Radiation-induced apoptosis along with local and systemic cytokine elaboration is associated with DC plus radiotherapy-mediated renal cell tumor regression

PMID: 17449328
Journal: Clinical immunology (Orlando, Fla.) (volume: 123, issue: 3, Clin. Immunol. 2007 Jun;123(3):298-310)
Published: 2007-04-20

Authors:
Huang J, Wang Y, Guo J, Lu H, Lin X, Ma L, Teitz-Tennenbaum S, Chang AE, Li Q

ABSTRACT

Utilizing melanoma and sarcoma tumor models syngeneic to C57BL/6 mice, we previously reported the antitumor effects of intratumoral (i.t.) administration of dendritic cells (DC) combined with localized radiotherapy (RT). However, the mechanisms underlying the augmented therapeutic effects have yet to be fully defined. Using the BALB/c host, we explored in this study the capacity of RT to augment the therapeutic efficacy of DC in the syngeneic renal cell cancer, Renca. I.t.
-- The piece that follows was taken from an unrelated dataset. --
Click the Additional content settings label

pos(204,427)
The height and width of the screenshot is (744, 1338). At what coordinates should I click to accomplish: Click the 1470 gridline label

DC administration combined with RT inhibited tumor growth in a synergistic manner. This extends our previous findings using a different host strain and two histologically distinct tumor models. More importantly, we provide evidence in this report that RT induced significant apoptosis and necrosis in Renca tumor cells, which involved down-regulated expression of Bcl-2 and a concurrent up-regulated expression of Bax. We also found significantly elevated expression of TNFalpha in RT plus DC-treated Renca tumors. Furthermore, splenocytes isolated from DC plus RT-treated mice elaborated higher levels of IL-2, IL-4, IFNgamma and IgG, IgM in response to tumor cells compared with splenocytes from monotherapy-treated hosts. These data support the conclusion that radiotherapy enhanced DC vaccination by inducing tumor cell apoptosis in BABL/c host, and the significantly augmented therapeutic efficacy by RT+DC treatment was associated with an increased local production of TNFalpha as well as an amplified systemic antitumor responses conferred by the combined therapy. I.t. DC administration in concert with localized RT may represent a promising novel regimen for human cancer therapy.